Child psychologists, such as the Swiss scholar Jean Piaget, tell us that children instinctively give animate, personal characteristics to inanimate objects—draw a face on the sun, for example. Anthropologists tell us that all pre-scientific people are animistic in their religious beliefs, investing every tree, brook, and celestial body with personhood. What could be more natural? What metaphor is more ready at hand than the thing we know best: our self. For all of its grandeur and refinement, the idea of a transcendent Person who acts in the world is only the final manifestation of a primitive animism. A divine Person is not the Heraclitean mystery seen through a glass darkly, but a reflection of one's self in a mirror brightly (p. 20).
The above profundity draws a line connecting the most elementary stages of child development with Paleolithic human spirituality down to belief in the singular and refined immaterial monotheistic God of today. But, where the child attributes personhood to the sun and the earlier hominid to a brook, what is the theist today attributing personhood to?
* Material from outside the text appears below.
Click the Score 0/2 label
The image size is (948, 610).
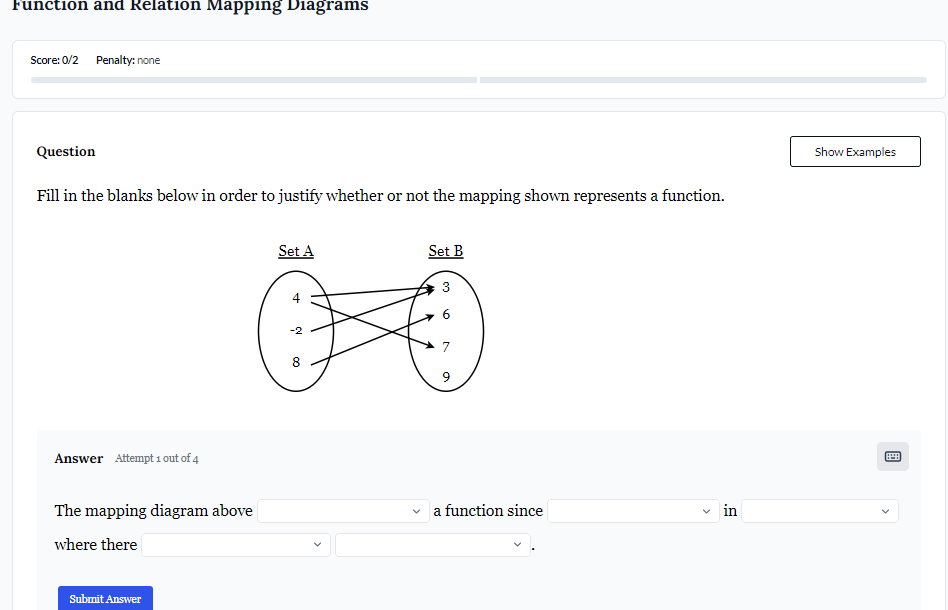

Obviously, the [Western] theist today is not investing inanimate objects with divine personhood; instead, the theist today finds more abstract realities, real or perceived, with the divine animus. These realities include ignorance, mystery, fear, coincidence, personal feelings of transcendence and other such biological operations of the brain, etc.
Raymo, Chet. When God is Gone Everything is Holy: The Making of a Religious Naturalist. Sorin Books: Notre Dame, 2008.